■ Given records
## BEGIN
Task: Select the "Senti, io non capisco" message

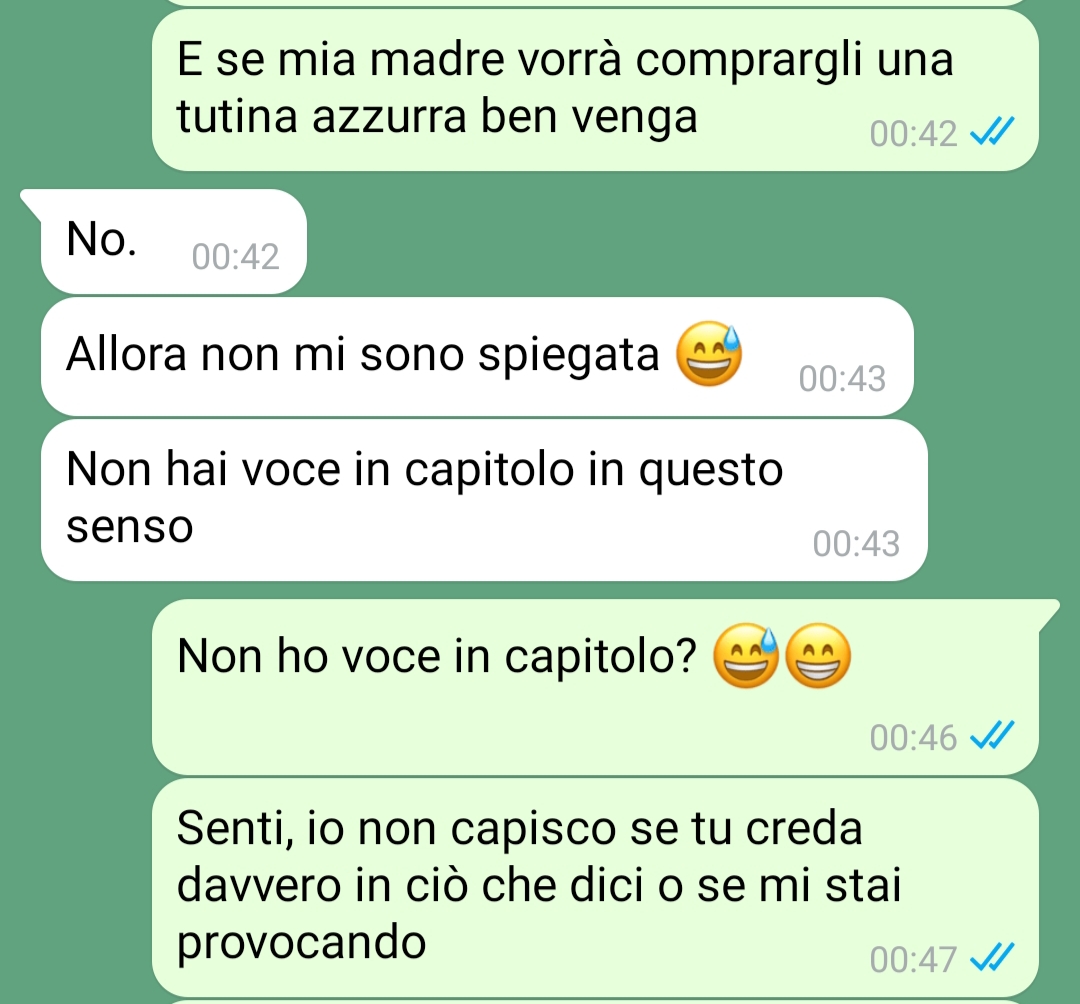Action: (x=595, y=887)
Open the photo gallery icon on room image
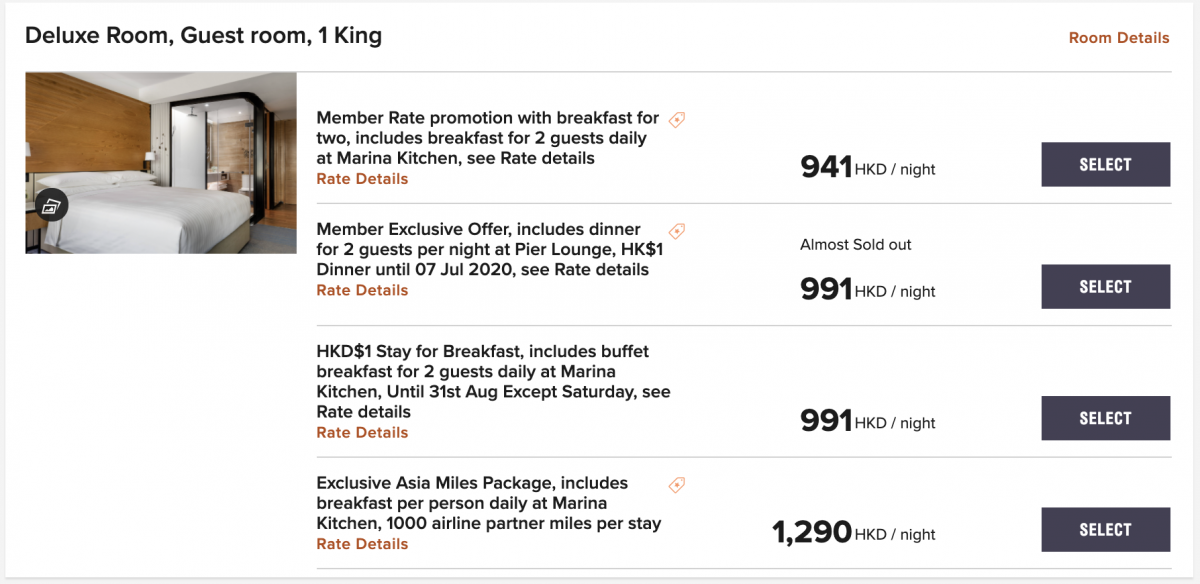Image resolution: width=1200 pixels, height=584 pixels. point(52,205)
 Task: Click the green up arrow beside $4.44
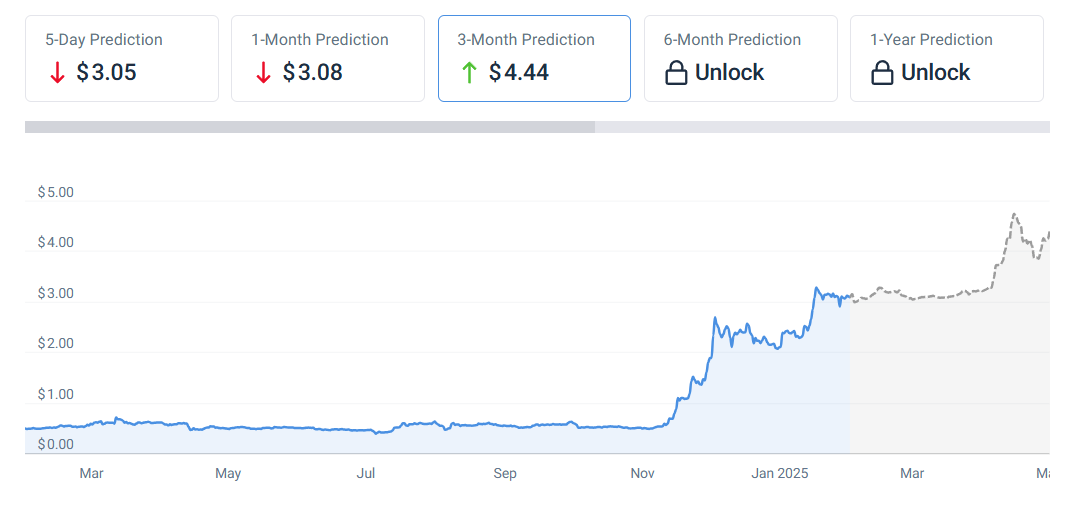point(469,73)
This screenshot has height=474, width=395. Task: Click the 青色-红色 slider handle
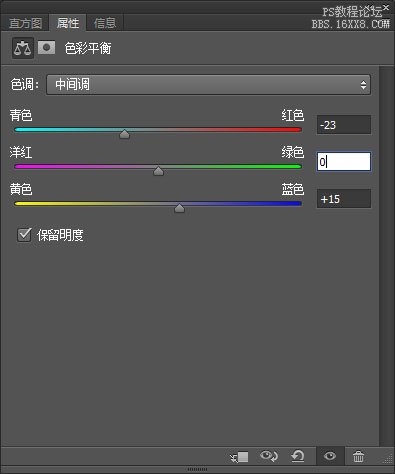coord(124,134)
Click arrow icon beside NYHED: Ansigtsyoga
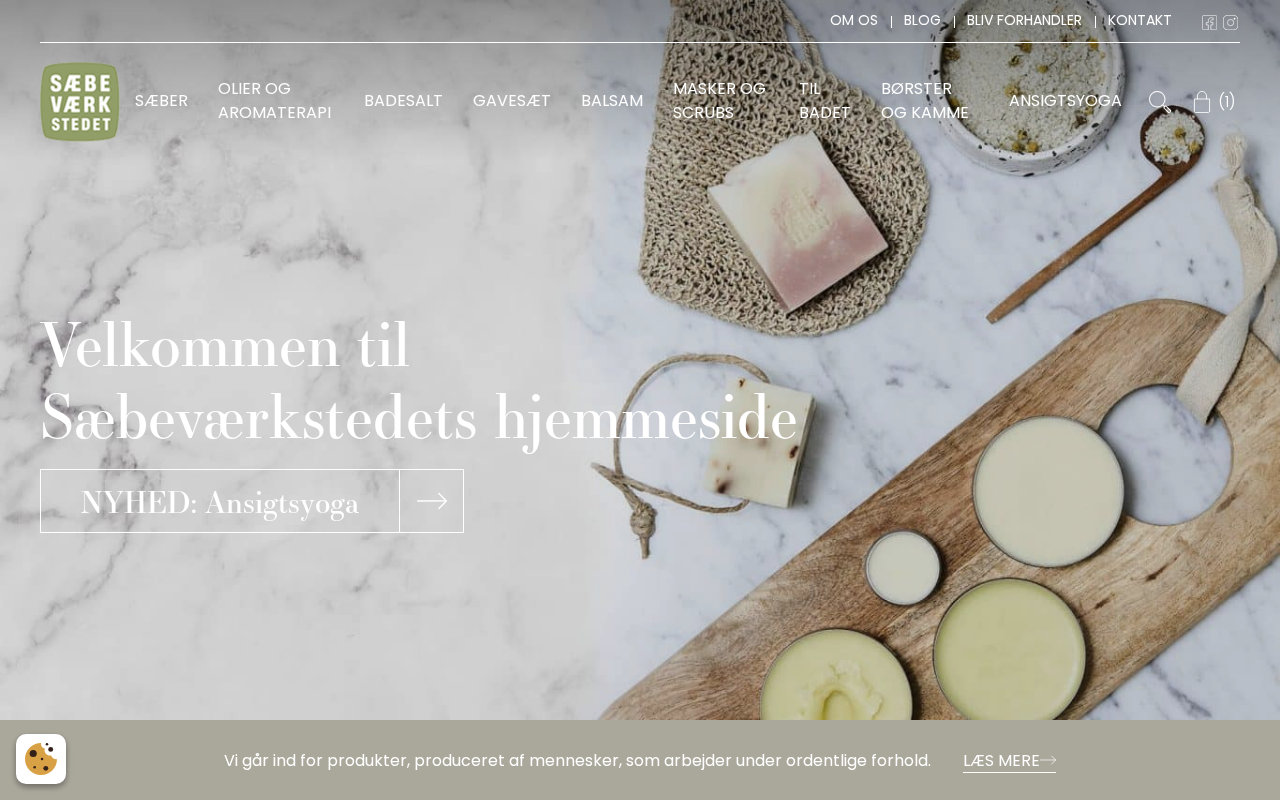Viewport: 1280px width, 800px height. pyautogui.click(x=432, y=501)
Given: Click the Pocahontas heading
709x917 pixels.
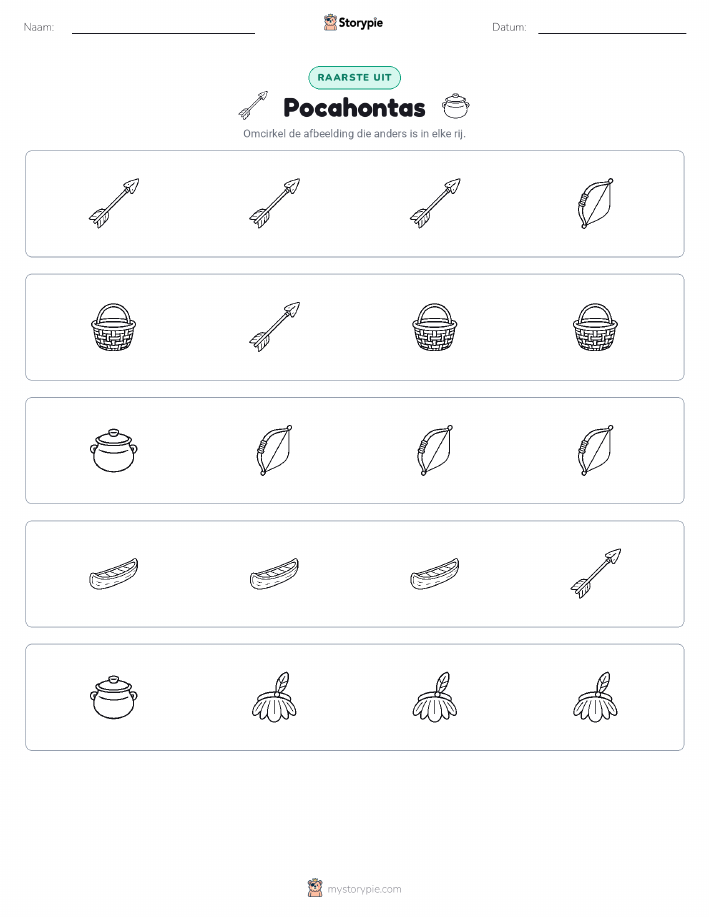Looking at the screenshot, I should [354, 108].
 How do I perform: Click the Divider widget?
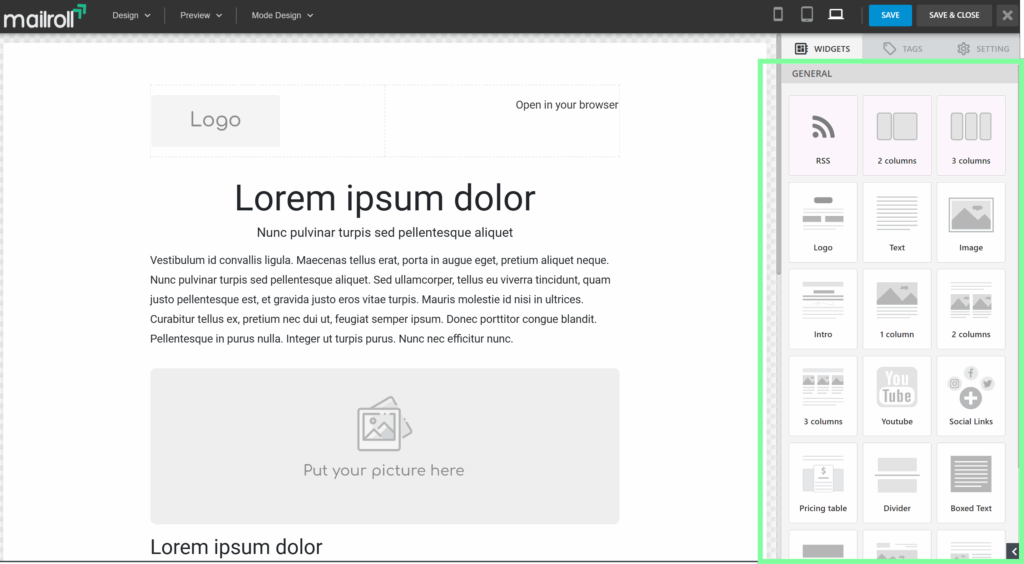coord(897,482)
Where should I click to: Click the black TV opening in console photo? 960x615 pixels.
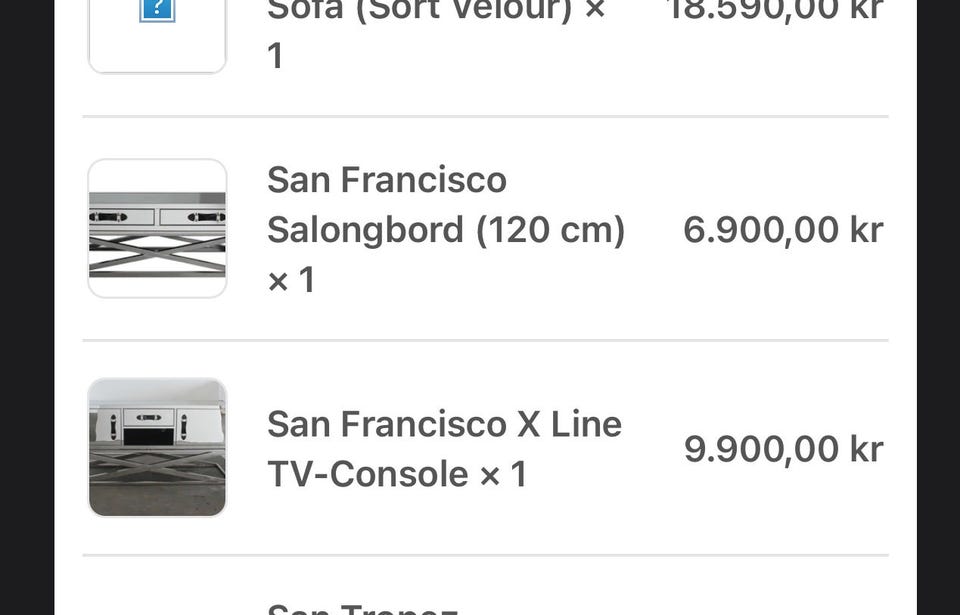[x=149, y=436]
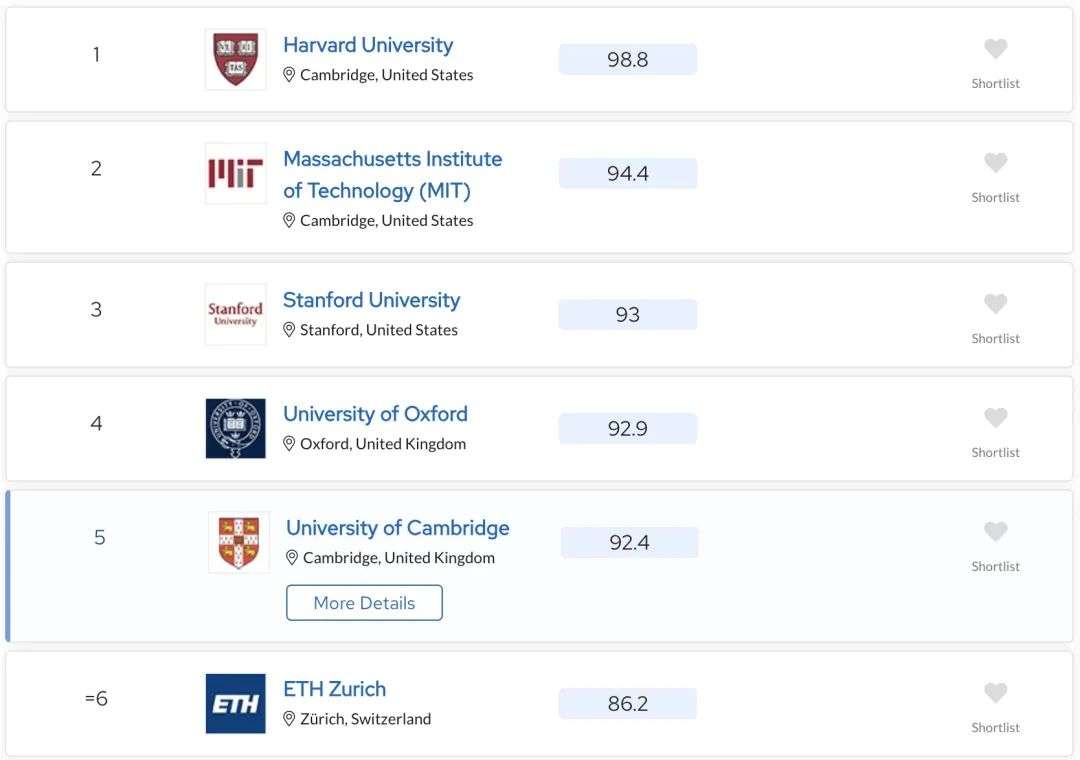Shortlist Harvard University with heart icon

(x=995, y=49)
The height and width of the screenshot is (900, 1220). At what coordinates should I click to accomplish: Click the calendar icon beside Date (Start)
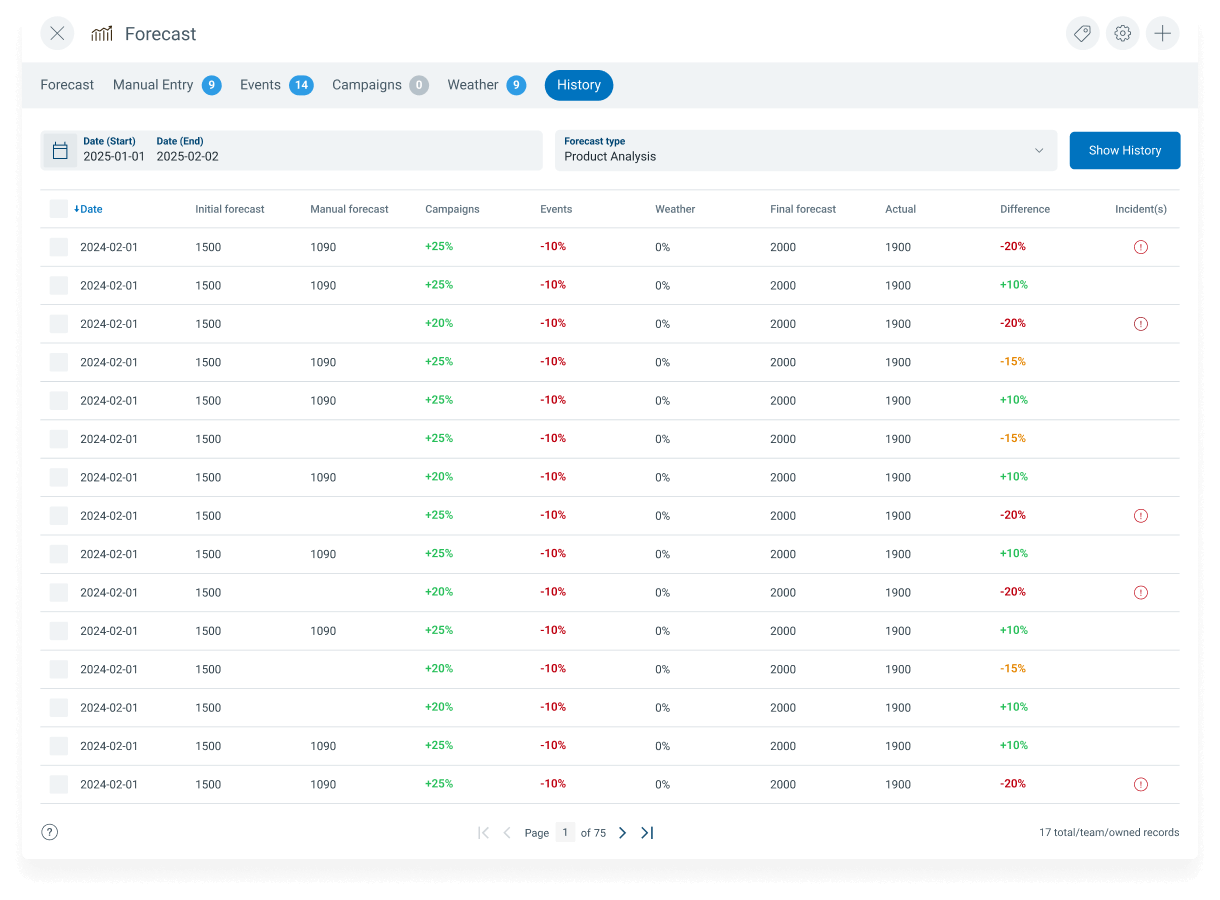coord(60,150)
## END
■ What is needed
Lay out the entries above as a Markdown table with two columns, "No" for the row number and "Line" for the text of each line. Skip blank lines and leave out the pictures.

■ Answer for the task
| No | Line |
|---|---|
| 1 | Task: Select the "Senti, io non capisco" message |
| 2 | Action: (x=595, y=887) |
| 3 | Open the photo gallery icon on room image |
| 4 | Image resolution: width=1200 pixels, height=584 pixels. point(52,205) |
| 5 |  Task: Click the green up arrow beside $4.44 |
| 6 | point(469,73) |
| 7 | This screenshot has height=474, width=395. Task: Click the 青色-红色 slider handle |
| 8 | coord(124,134) |
| 9 | Click arrow icon beside NYHED: Ansigtsyoga |
| 10 | Viewport: 1280px width, 800px height. pyautogui.click(x=432, y=501) |
| 11 | Given: Click the Pocahontas heading |
| 12 | 709x917 pixels. |
| 13 | Looking at the screenshot, I should [354, 108]. |
| 14 |  How do I perform: Click the Divider widget? |
| 15 | coord(897,482) |
| 16 | Where should I click to: Click the black TV opening in console photo? 960x615 pixels. |
| 17 | [x=149, y=436] |
| 18 | Shortlist Harvard University with heart icon |
| 19 | (x=995, y=49) |
| 20 | The height and width of the screenshot is (900, 1220). At what coordinates should I click to accomplish: Click the calendar icon beside Date (Start) |
| 21 | coord(60,150) |